> _TO BE DONE_: Return each of the rows below exactly as they appear, leaving out the pictures.

> _RECORDED INFORMATION_:
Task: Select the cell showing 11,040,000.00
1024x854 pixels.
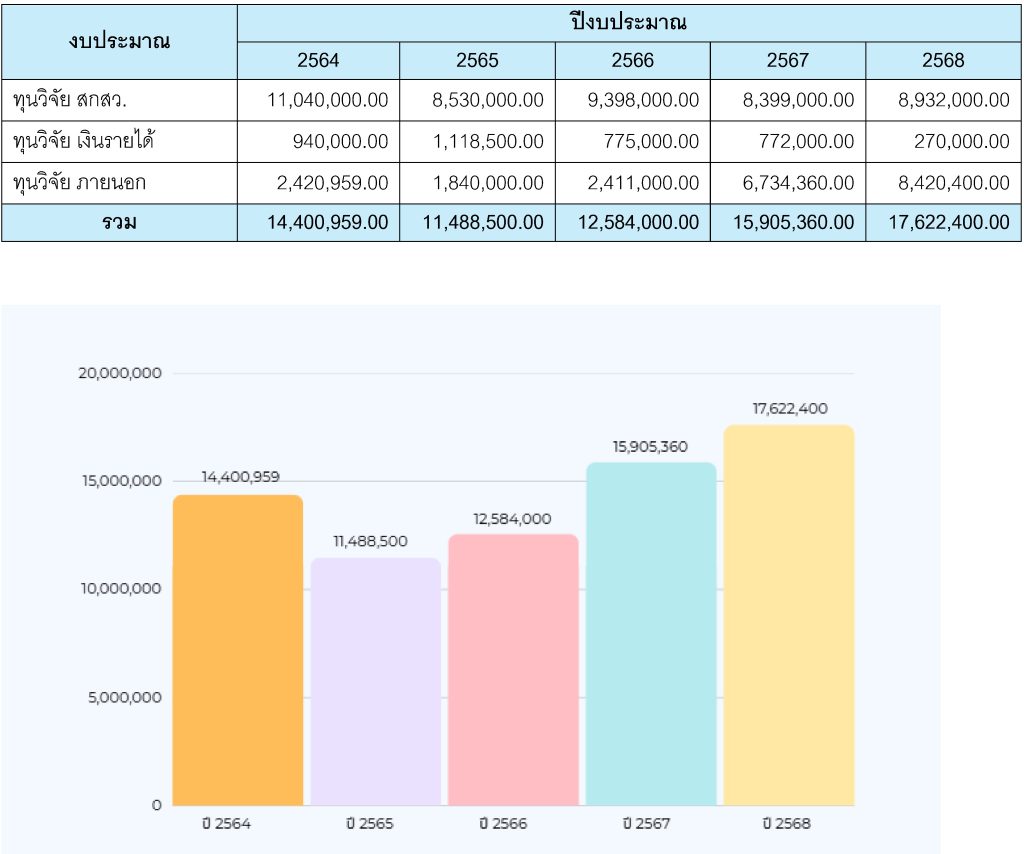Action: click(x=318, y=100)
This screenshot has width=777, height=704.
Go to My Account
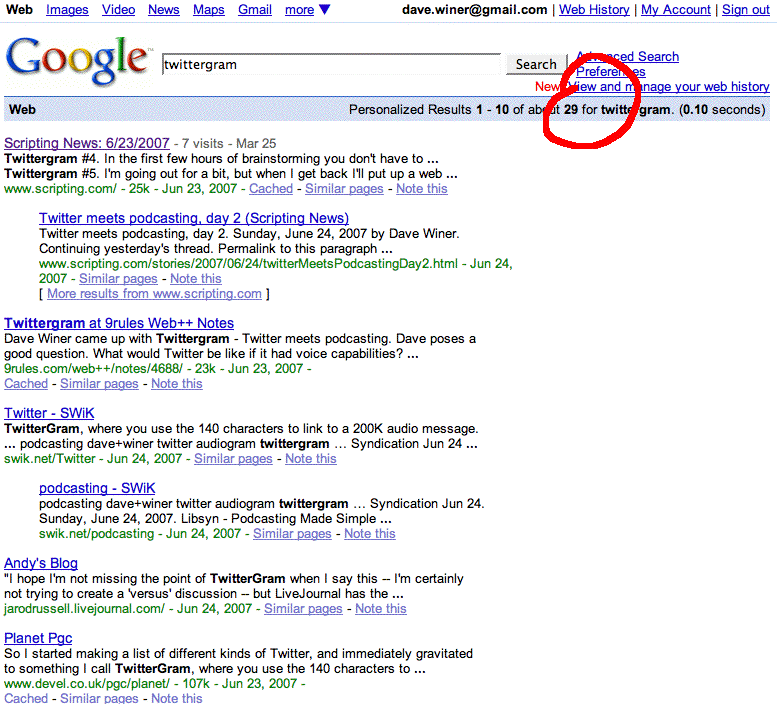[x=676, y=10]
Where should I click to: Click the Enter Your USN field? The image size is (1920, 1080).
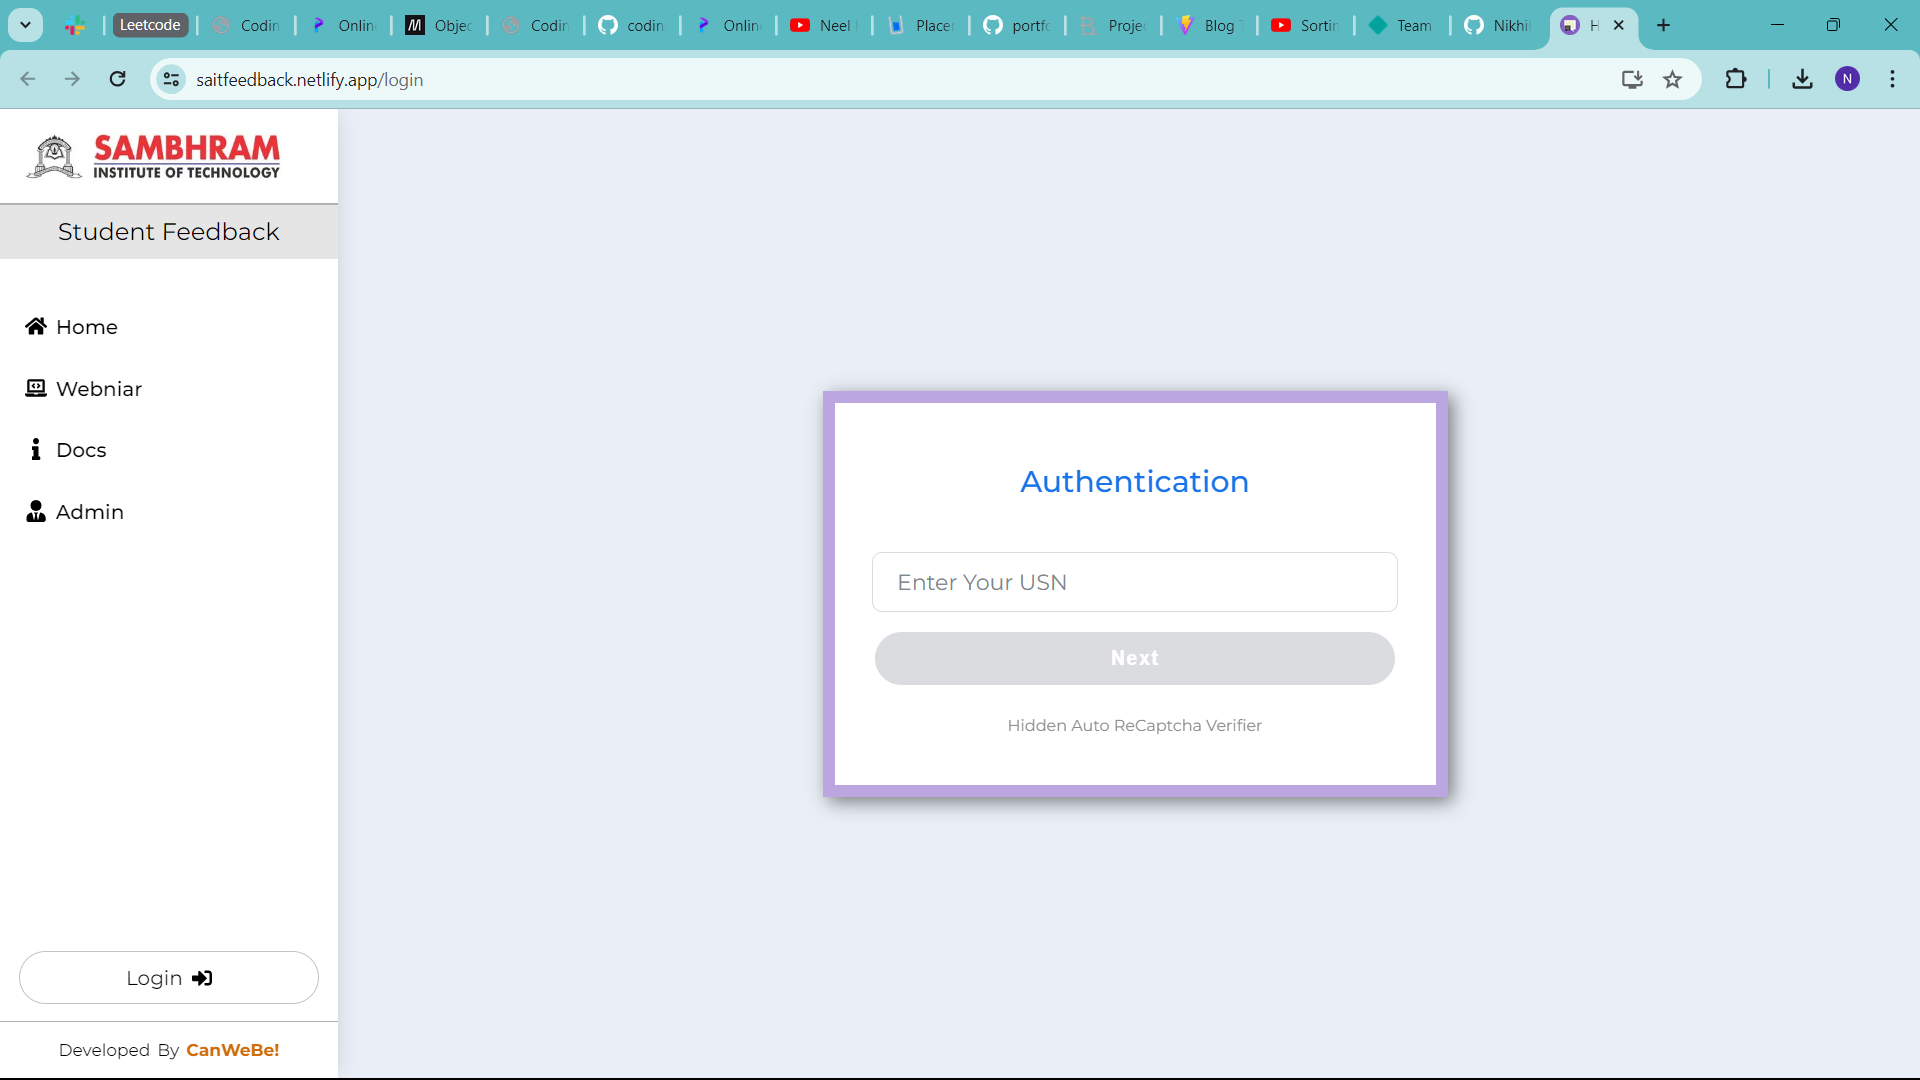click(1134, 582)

> _FULL OUTPUT_:
Task: Select the cell showing 11,040,000.00
1024x854 pixels.
Action: click(x=318, y=100)
This screenshot has width=777, height=704.
Go to My Account
[x=676, y=10]
Where should I click to: Click the Enter Your USN field? The image size is (1920, 1080).
click(1134, 582)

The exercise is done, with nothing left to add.